问题
I'm thinking about how to negate a signed-integer in mips32. My intuition is using definition of 2's complement like: (suppose $s0 is the number to be negated)
nor $t0, $s0, $s0 ; 1's complement
addiu $t0, $t0, 1 ; 2's = 1's + 1
then I realized that it can be done like:
sub $t0, $zero, $s0
so... what's the difference? Which is faster? IIRC sub will try to detect overflow, but would this make is slower? Finally, is there any other way to do so?
回答1:
subu $t0, $zero, $s0 is the best way, and is what compilers do.
On any given implementation of MIPS, most simple ALU instructions (add/sub/and/nor) have identical performance. Getting the same work done in 1 simple instruction instead of 2 simple instructions is a win for code-size, latency, and throughput.

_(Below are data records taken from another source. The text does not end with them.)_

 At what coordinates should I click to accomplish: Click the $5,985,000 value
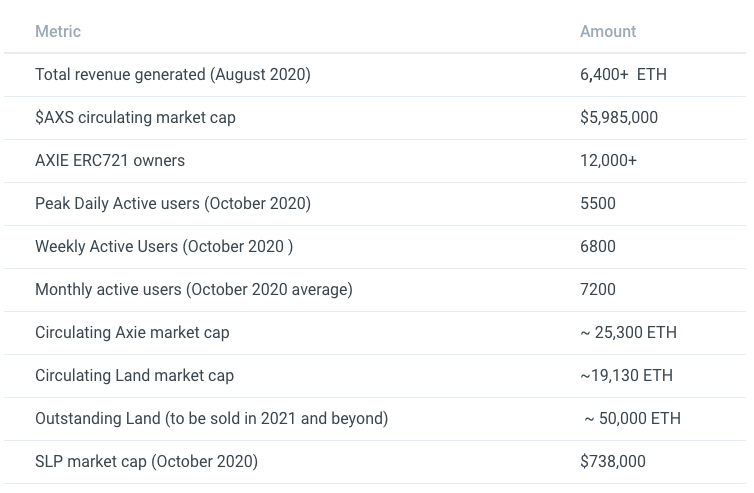click(x=619, y=118)
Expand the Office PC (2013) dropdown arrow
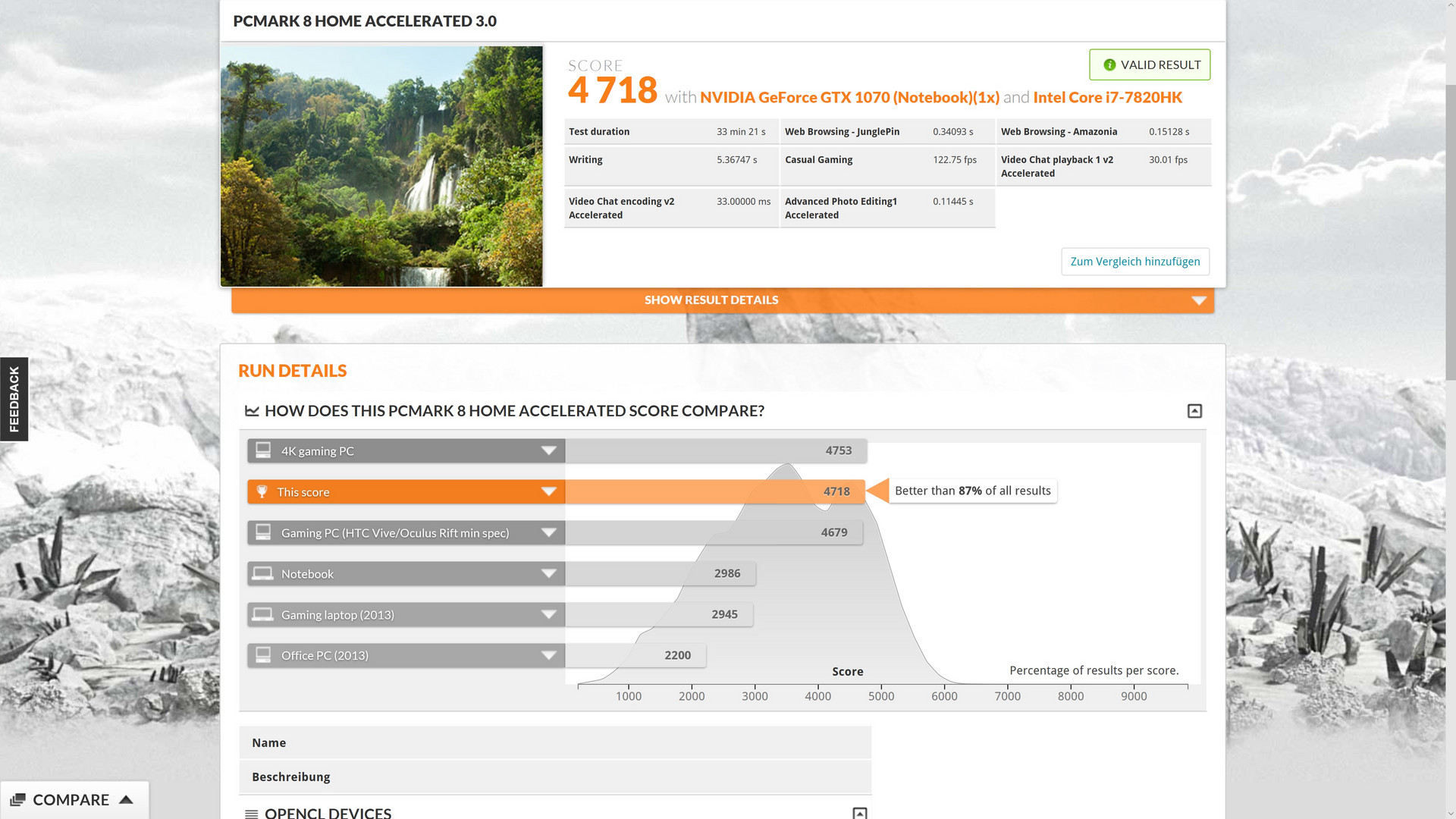The height and width of the screenshot is (819, 1456). pyautogui.click(x=548, y=655)
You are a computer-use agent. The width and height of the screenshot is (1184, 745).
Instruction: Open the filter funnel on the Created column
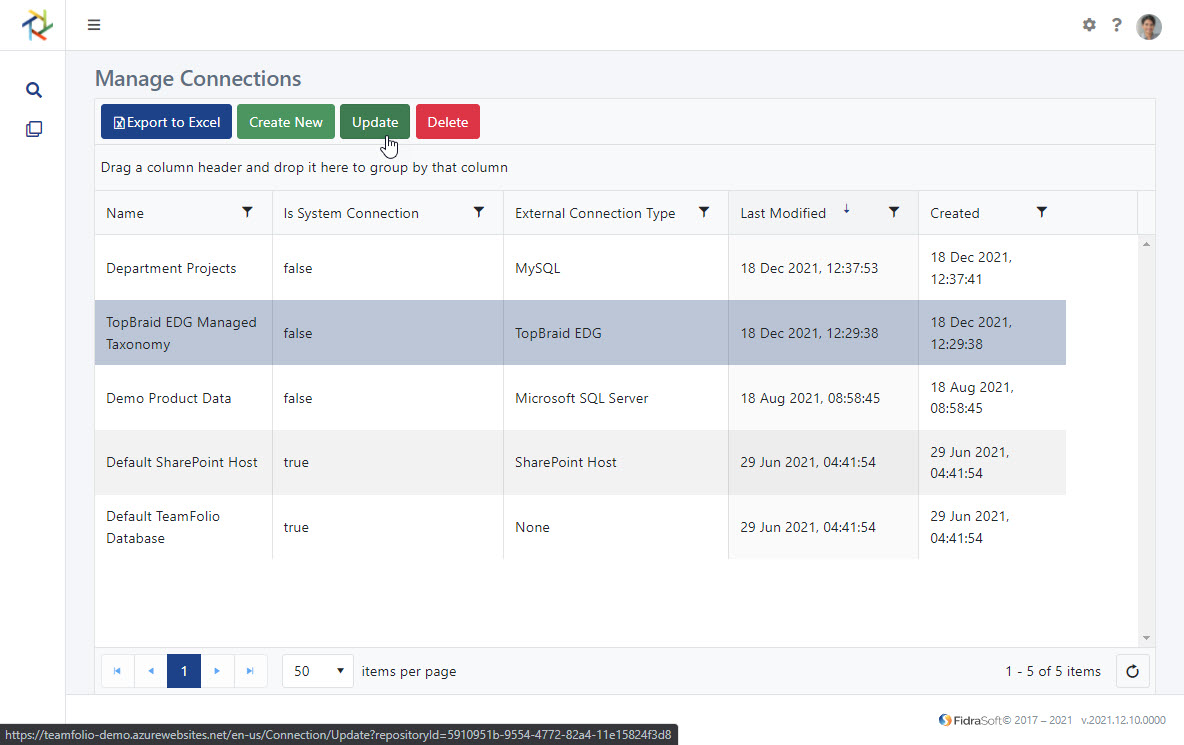[x=1042, y=212]
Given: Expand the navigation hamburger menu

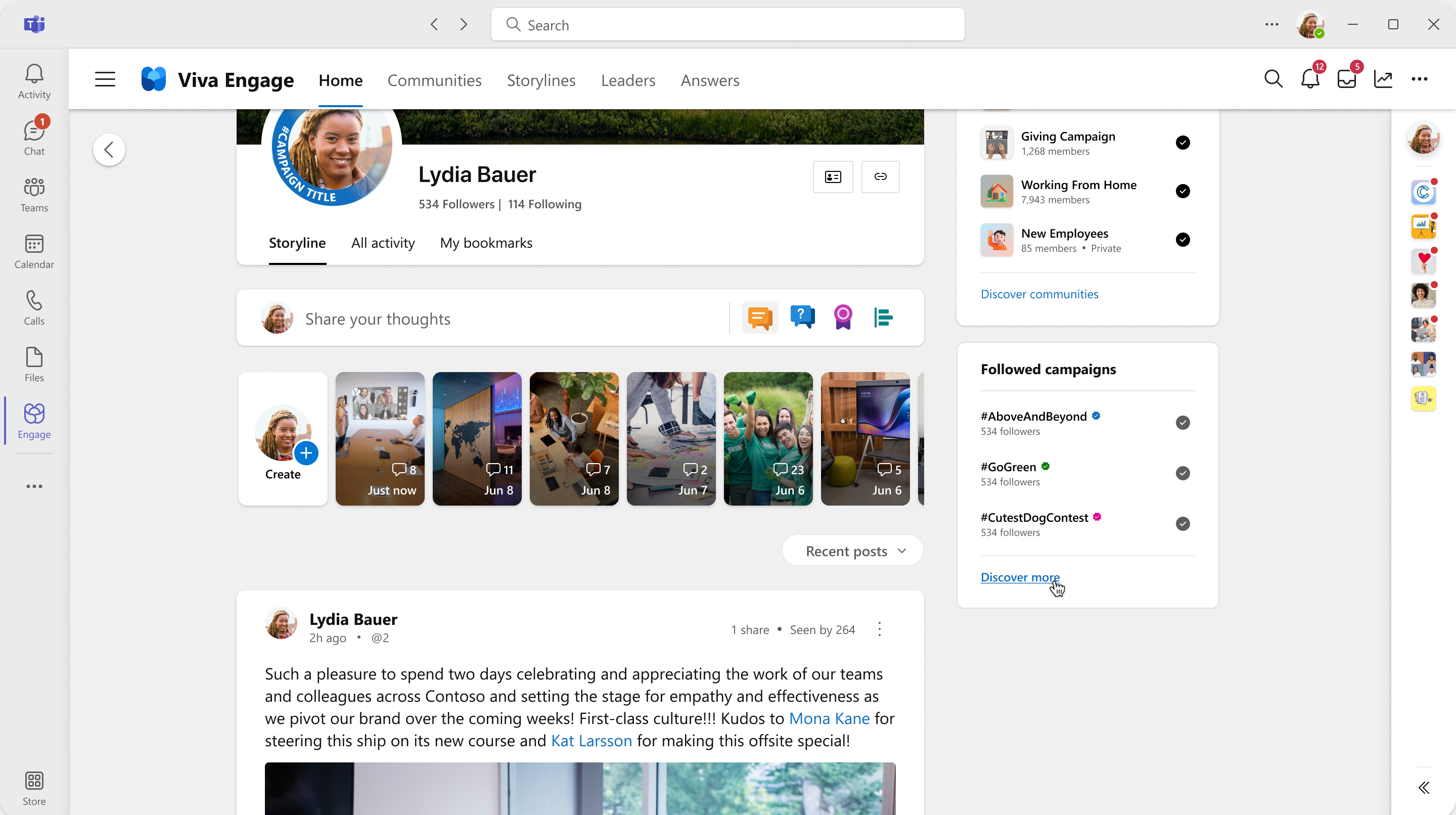Looking at the screenshot, I should [105, 79].
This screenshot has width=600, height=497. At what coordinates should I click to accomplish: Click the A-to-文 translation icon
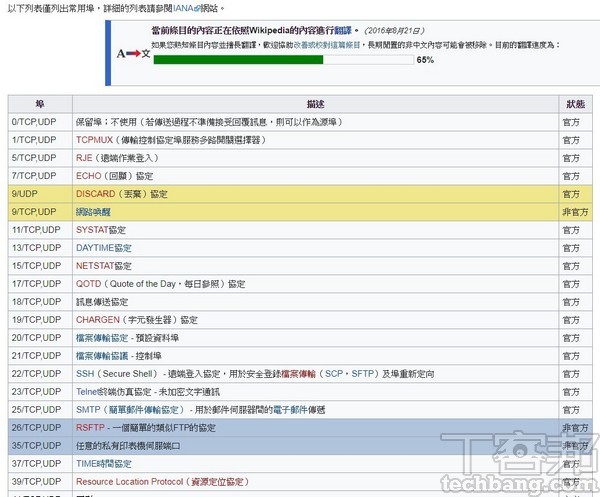tap(133, 52)
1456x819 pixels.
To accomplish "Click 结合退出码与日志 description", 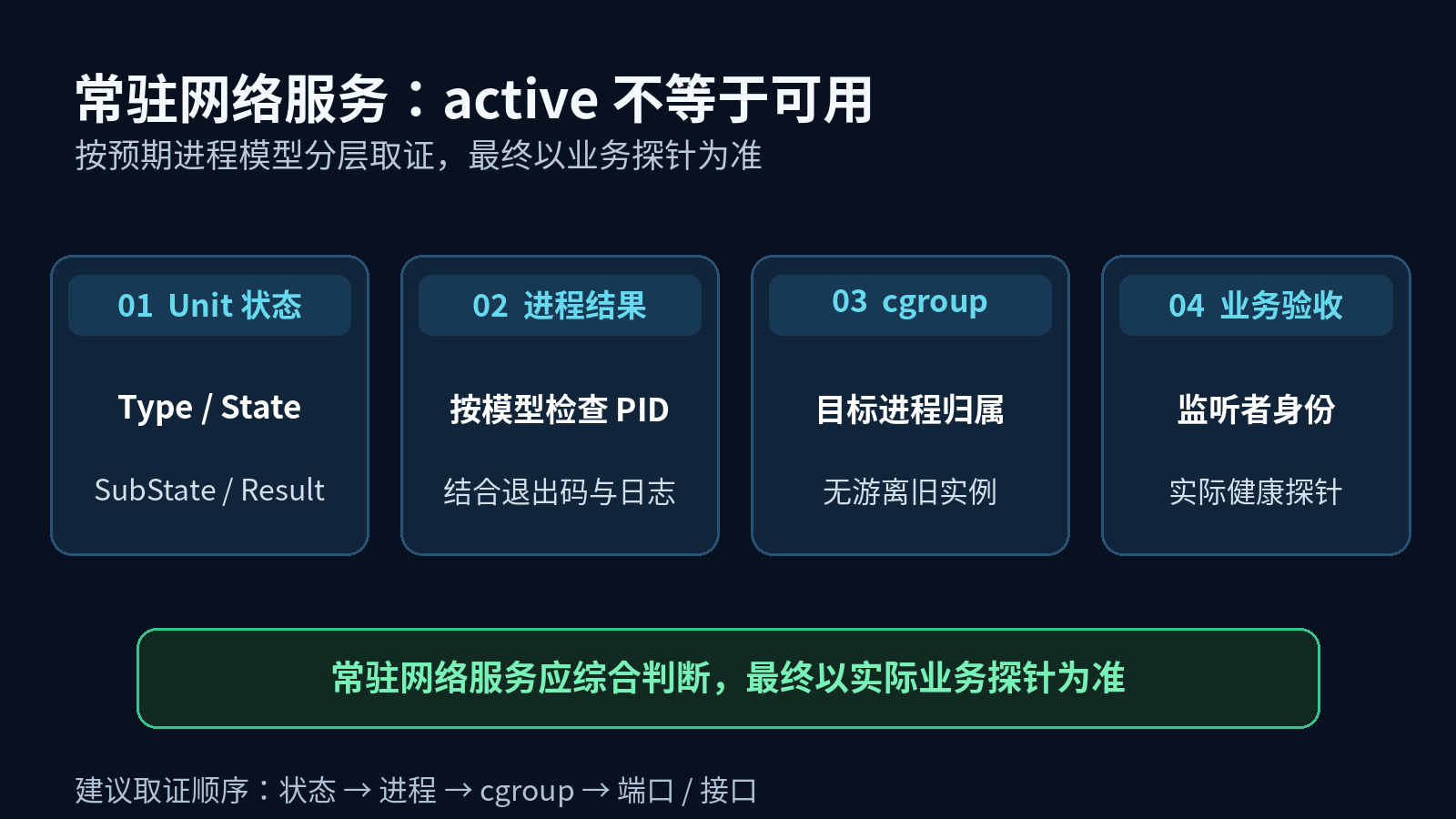I will pos(560,492).
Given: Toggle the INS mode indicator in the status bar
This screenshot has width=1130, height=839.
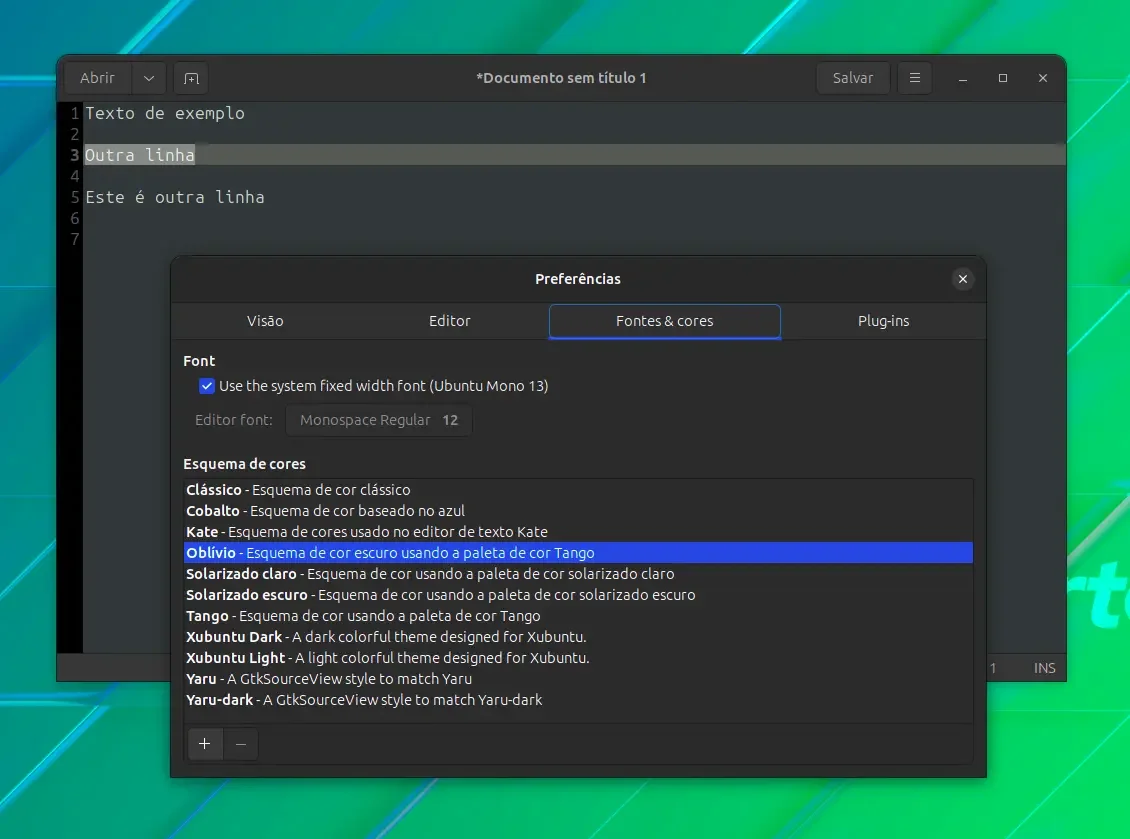Looking at the screenshot, I should pyautogui.click(x=1044, y=668).
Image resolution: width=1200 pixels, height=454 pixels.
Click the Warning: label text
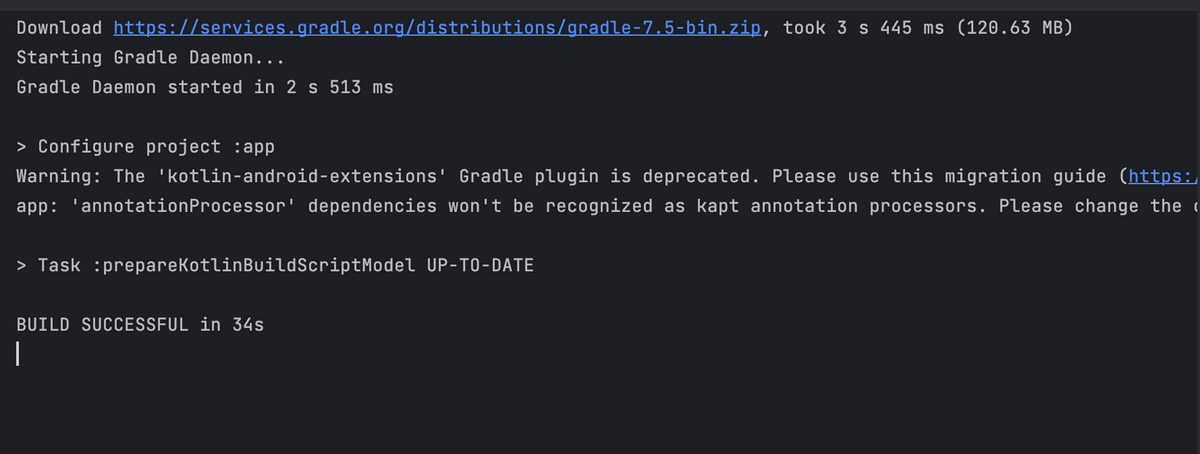[60, 177]
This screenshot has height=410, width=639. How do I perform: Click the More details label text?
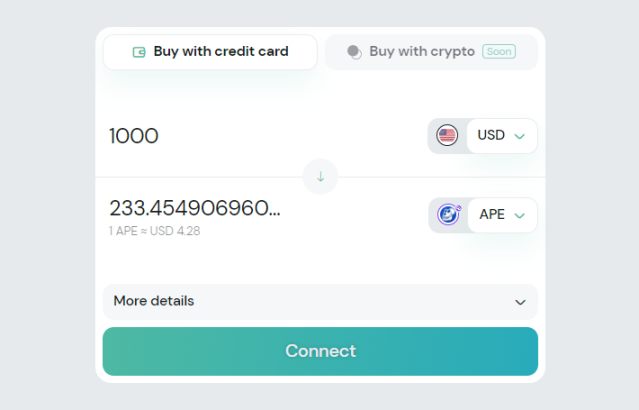154,301
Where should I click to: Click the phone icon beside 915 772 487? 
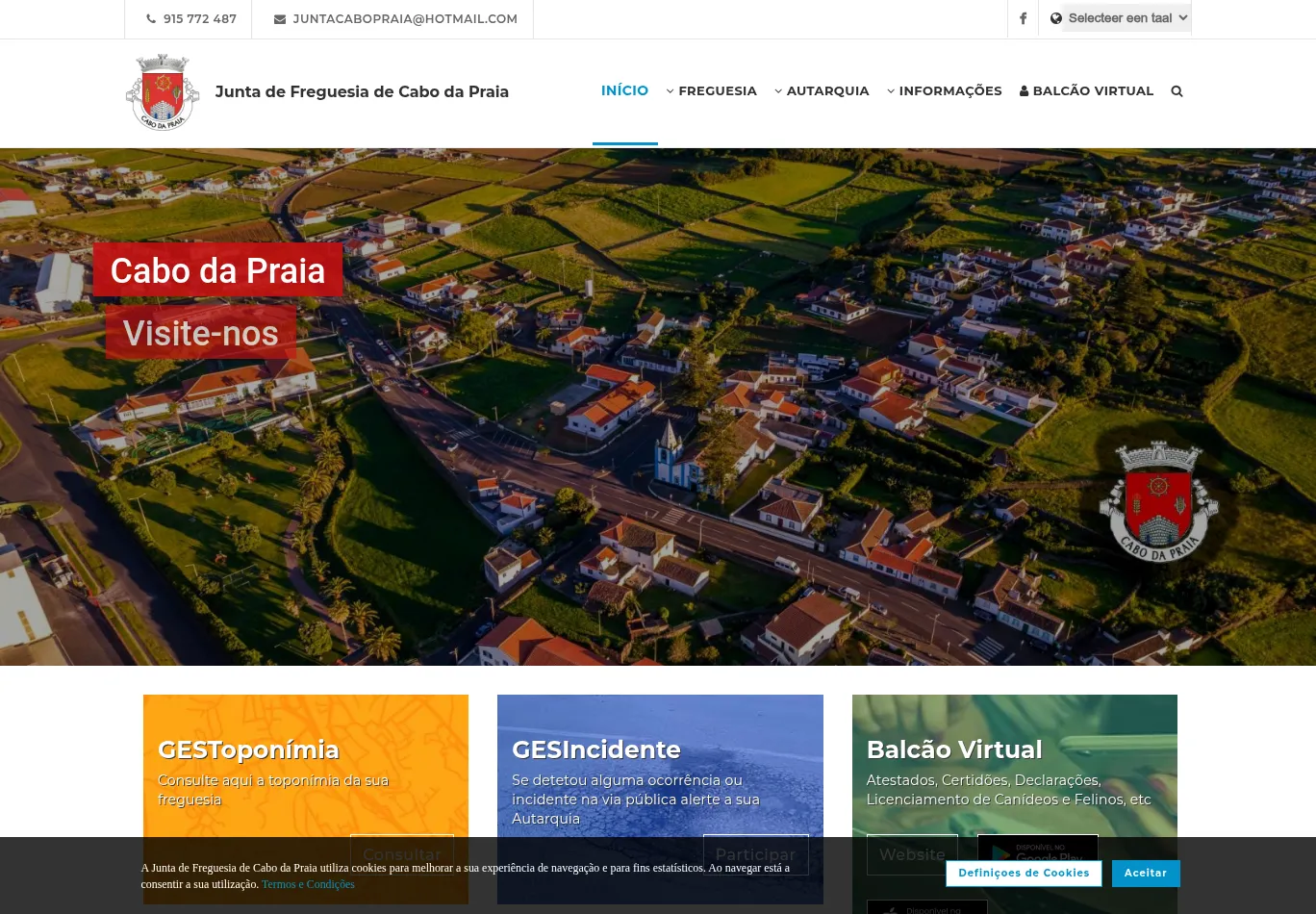click(151, 19)
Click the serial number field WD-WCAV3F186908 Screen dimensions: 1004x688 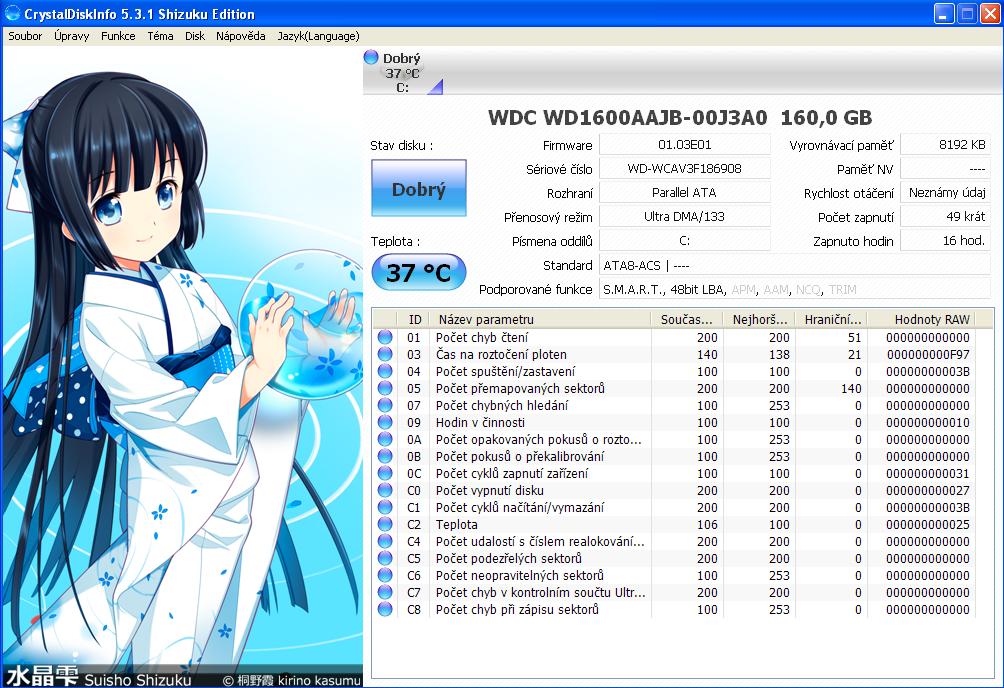pos(684,169)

Fewer instructions isn't always better, but MIPS being a classic RISC ISA doesn't have many "slow" instructions other than mult / div / rem.
sub instead of subu would raise an exception on -INT_MIN, which you avoid using addiu in the nor/add version. You should always use the u version of sub and add instructions unless you specifically want signed overflow to raise an exception. C compilers always use the u version. (In C, signed overflow is undefined behaviour. That means it's allowed to fault, but not required to fault, and generally nobody wants that. Compilers want to be able to optimize and introduce transformations that create temporary values that never exist in the C abstract machine, so they must avoid faulting when doing that.)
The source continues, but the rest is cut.